Face à cette réaction souvent jugée disproportionnée, de nombreux Russes ont décidé de marquer leur soutien aux adolescents en se filmant eux aussi en train de danser sur «Satisfaction», plus ou moins dénudés, avec la même chorégraphie suggestive.


Plus de 50 vidéos similaires ont été mises en ligne et avidement partagées, tournées par un présentateur vedette de la télé, des électriciens, des athlètes de biathlon, des femmes au foyer, des nageurs ukrainiens et des étudiantes en lingerie.


Selon un sondage de l’institut VTsIOM, près d’un Russe sur deux (49%) a vu la vidéo et 43% d’entre eux y voient une «blague inoffensive».


Le journaliste politique indépendant Oleg Kachine s’est réjoui d’une victoire sur «les obscurantistes», sur le site Republic.


«C’est un exemple de résistance civile» à la tentative de l’État de «contrôler les comportements privés», a salué de son côté le politologue Andreï Kolesnikov, sur le site The New Times, prévoyant une issue clémente pour les cadets d’Oulianovsk: «Personne n’a besoin d’un scandale aussi piquant pendant la marche triomphante de Vladimir Poutine vers le renouvellement de ses pouvoirs» lors de la présidentielle du mars.


«Rêve de liberté»


Pour le sociologue russe Viktor Vakhchtaïn, la vidéo des cadets a créé une «panique morale» en Russie, comme en 2012 la «prière punk» anti-Poutine des Pussy Riot dans une cathédrale de Moscou, qui avait valu aux jeunes femmes des peines de prison.
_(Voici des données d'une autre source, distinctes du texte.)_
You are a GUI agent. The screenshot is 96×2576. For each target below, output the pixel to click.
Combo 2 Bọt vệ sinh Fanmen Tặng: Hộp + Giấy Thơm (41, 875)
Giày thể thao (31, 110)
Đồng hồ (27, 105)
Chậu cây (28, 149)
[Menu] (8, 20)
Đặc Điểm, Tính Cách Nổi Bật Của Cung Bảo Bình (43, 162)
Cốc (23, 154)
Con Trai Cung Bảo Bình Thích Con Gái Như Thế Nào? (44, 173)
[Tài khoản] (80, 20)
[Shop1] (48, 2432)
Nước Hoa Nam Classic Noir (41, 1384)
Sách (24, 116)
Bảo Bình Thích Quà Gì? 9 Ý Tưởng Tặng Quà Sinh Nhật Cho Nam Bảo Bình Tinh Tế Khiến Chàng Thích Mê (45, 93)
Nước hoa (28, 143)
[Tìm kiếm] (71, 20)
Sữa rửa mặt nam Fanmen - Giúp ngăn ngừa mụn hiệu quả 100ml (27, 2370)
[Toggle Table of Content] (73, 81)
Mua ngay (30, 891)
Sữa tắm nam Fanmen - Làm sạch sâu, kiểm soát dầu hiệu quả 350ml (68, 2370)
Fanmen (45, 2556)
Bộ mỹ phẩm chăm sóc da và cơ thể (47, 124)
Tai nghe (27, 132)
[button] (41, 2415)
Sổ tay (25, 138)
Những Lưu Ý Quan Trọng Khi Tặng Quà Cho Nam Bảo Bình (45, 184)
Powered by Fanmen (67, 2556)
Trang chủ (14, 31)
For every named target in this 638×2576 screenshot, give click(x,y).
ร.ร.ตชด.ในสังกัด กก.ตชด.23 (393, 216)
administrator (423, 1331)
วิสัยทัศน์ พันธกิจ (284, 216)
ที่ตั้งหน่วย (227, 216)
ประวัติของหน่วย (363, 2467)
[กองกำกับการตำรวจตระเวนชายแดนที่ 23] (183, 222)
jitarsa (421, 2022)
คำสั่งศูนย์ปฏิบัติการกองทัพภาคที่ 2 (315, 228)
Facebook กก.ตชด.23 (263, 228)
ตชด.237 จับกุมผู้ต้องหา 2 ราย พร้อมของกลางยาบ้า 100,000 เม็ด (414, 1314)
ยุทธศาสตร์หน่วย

Sauf que dans le cas des adolescents d’Oulianovsk, il n’y a aucune intention politique: «ils souhaitaient seulement ajouter un peu de légèreté dans leur vie très réglementée de cadets d’aviation», assure-t-il.


Pour Natalia Zorkaïa, analyste à l’institut de sondage indépendant Levada, la forte réaction des autorités tient au «sous-texte homoérotique» qu’elles ont perçu dans le clip.


«L’homophobie est très présente dans les sphères politique et médiatique russes et ce puissant discours idéologique influence aussi les autorités locales», rappelle-t-elle à l’AFP. Mais «les jeunes vivent déjà dans une autre réalité et ils n’acceptent pas qu’on leur impose les valeurs traditionnelles russes, la vision religieuse de la moralité».


Les jeunes se filmant pour les soutenir, relève-t-elle, «rêvent de liberté et ils ont moins peur que leurs aînés: on s’en aperçoit quand on les voit manifester avec (l’opposant Alexeï) Navalny» qui a fait descendre des dizaines de milliers d’adolescents dans la rue l’année dernière.


Si certains cadets ont fait part, sous anonymat, de leurs «regrets» et «honte» dans la presse russe, le flot de vidéos de Russes dansant sur les notes de «Satisfaction» ne cesse de grossir.